- _SUPPLIED RECORDS_
-- Opening Marker --

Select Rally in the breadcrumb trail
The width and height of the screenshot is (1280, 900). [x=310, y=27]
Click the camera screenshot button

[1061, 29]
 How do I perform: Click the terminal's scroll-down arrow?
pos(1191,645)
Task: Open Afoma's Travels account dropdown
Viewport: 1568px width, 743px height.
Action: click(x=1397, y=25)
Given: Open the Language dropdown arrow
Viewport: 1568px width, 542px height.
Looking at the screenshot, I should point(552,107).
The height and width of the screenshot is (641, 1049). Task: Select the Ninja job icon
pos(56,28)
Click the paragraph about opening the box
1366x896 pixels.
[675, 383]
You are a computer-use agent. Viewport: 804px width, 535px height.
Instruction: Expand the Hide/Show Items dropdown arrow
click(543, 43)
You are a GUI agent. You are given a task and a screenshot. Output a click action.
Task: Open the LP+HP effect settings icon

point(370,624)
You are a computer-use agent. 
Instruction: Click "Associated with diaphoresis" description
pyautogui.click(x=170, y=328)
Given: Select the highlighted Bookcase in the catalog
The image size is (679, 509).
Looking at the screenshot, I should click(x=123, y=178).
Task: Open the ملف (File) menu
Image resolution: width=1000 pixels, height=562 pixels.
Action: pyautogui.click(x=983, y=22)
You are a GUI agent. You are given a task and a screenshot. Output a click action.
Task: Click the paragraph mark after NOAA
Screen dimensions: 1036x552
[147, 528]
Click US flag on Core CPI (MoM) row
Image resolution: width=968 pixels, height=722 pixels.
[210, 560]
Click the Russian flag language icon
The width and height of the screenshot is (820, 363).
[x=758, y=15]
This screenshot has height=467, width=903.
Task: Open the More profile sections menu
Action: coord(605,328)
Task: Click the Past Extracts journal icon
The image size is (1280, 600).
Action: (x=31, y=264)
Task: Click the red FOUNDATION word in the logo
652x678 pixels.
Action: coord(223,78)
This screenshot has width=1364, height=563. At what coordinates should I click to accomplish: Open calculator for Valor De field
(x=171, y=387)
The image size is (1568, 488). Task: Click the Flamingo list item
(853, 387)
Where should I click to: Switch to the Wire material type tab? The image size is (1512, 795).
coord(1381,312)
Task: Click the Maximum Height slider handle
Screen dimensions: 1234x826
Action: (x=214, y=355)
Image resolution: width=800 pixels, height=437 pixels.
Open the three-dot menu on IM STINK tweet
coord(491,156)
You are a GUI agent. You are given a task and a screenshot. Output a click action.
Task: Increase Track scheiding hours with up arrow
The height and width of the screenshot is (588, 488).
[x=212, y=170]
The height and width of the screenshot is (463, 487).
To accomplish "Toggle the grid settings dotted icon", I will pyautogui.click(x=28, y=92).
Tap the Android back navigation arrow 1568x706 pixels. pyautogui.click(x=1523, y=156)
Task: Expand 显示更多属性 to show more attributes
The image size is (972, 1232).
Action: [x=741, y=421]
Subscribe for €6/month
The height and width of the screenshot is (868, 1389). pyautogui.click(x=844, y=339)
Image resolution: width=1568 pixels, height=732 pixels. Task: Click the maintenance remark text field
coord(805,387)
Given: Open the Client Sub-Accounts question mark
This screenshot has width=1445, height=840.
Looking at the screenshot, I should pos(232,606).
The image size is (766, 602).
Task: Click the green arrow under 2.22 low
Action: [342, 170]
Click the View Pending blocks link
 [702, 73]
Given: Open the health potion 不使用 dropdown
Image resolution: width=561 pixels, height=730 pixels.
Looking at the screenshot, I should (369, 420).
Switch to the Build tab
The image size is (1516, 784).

-- Closing Marker --

- _ASSIGNMENT_
Write out word for word every line from the one containing "Click the View Pending blocks link" through the last line of the data, and no other line.

- _WORKED SOLUTION_
Click the View Pending blocks link
 [702, 73]
Given: Open the health potion 不使用 dropdown
Image resolution: width=561 pixels, height=730 pixels.
Looking at the screenshot, I should (369, 420).
Switch to the Build tab
The image size is (1516, 784).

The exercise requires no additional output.